* [Estratto dati]
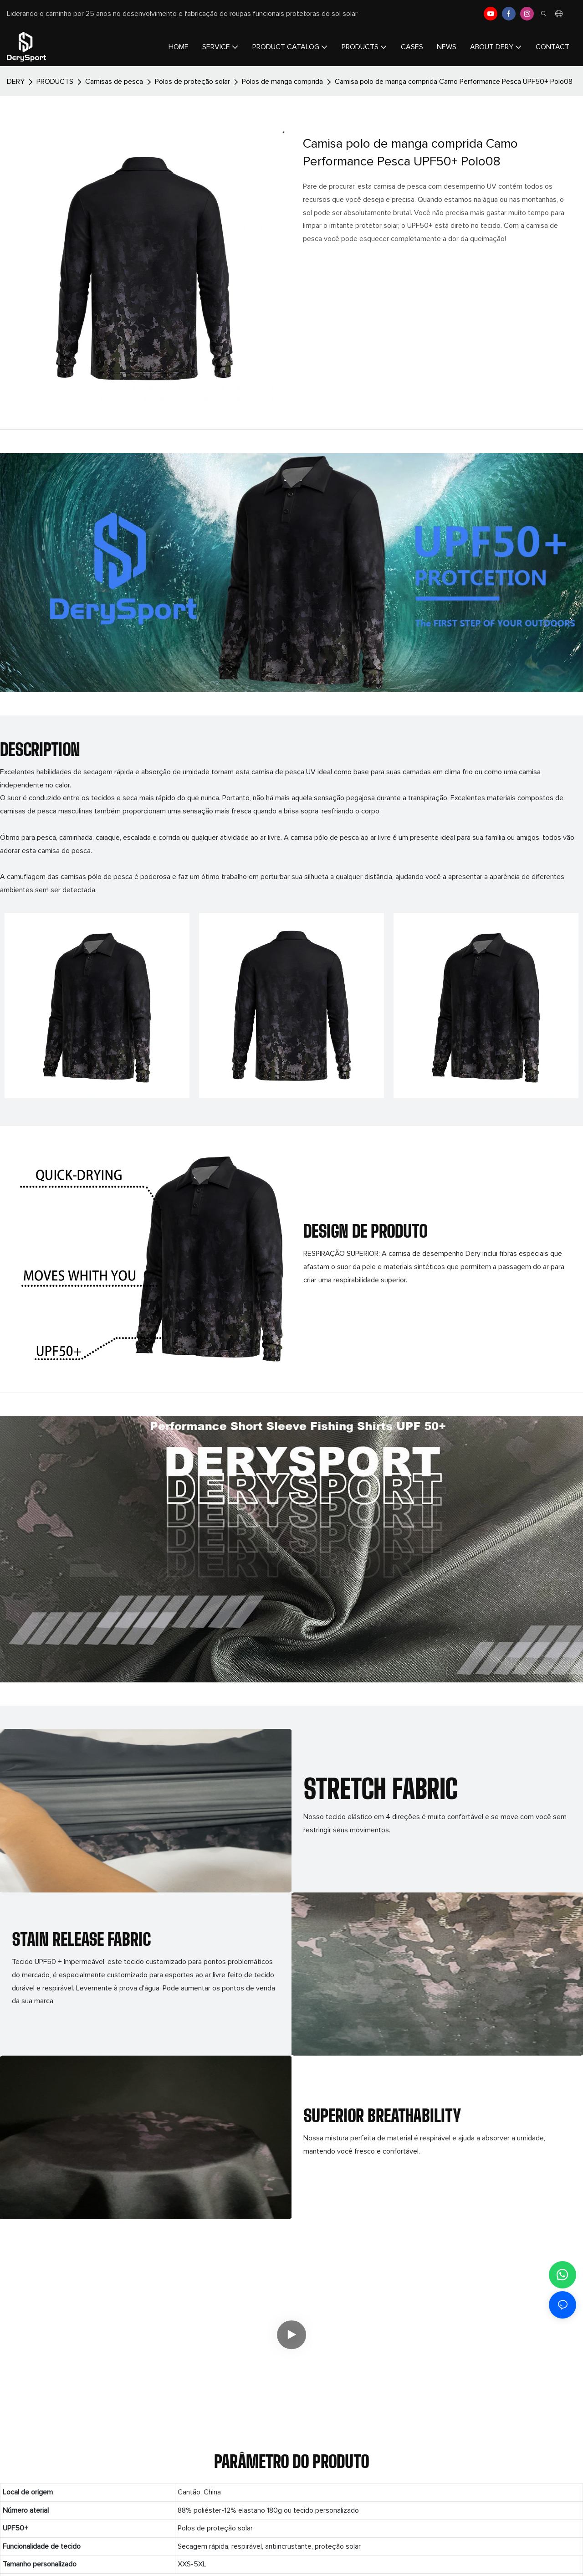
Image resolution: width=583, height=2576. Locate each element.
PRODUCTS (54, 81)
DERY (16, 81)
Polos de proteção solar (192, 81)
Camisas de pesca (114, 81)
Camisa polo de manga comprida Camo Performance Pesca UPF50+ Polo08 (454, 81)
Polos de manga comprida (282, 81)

* * *

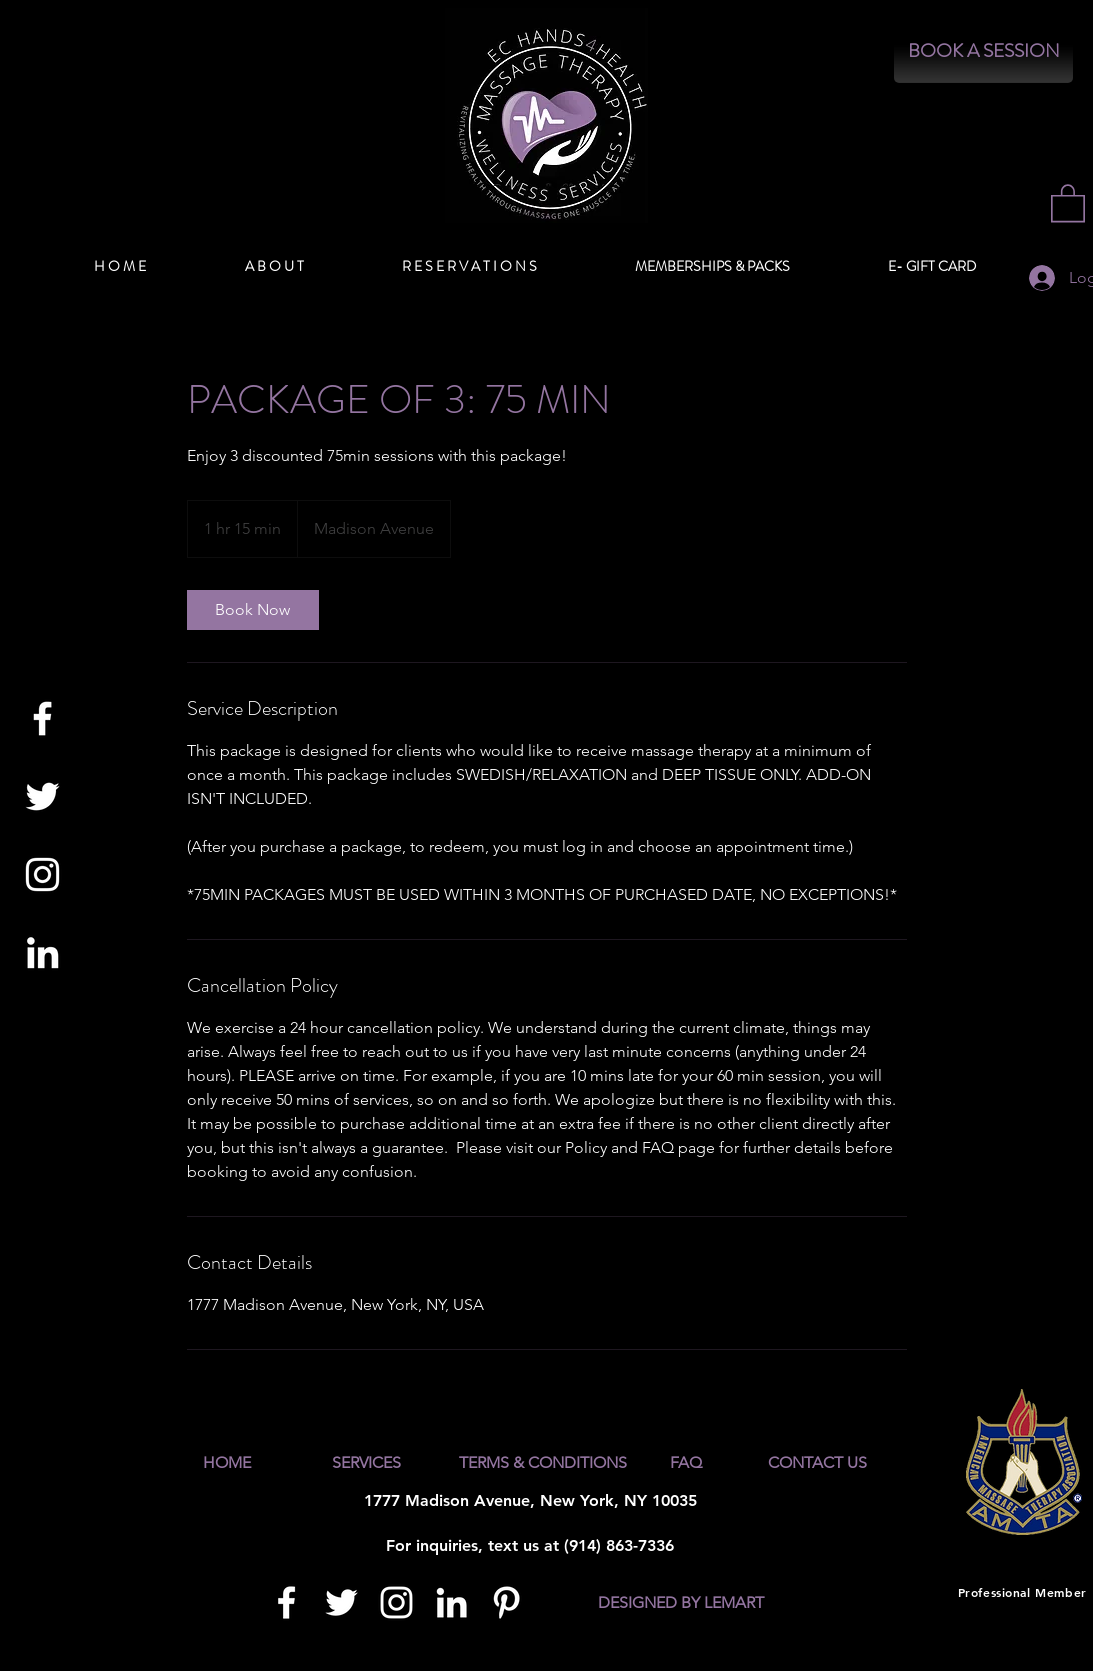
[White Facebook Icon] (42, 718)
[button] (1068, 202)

* [Compito]
Per favore, riporta in una tabella Markdown le righe a partire da quella che contiene "Polos de proteção solar (192, 81)" e fino a quella che contiene "Camisa polo de", entrambe comprese, saltando quelle vuote. Usa le colonne Numero, con il numero progressivo, e Voce, con il testo della riga.

* [Compito svolto]
| Numero | Voce |
|---|---|
| 1 | Polos de proteção solar (192, 81) |
| 2 | Camisas de pesca (114, 81) |
| 3 | Camisa polo de manga comprida Camo Performance Pesca UPF50+ Polo08 (454, 81) |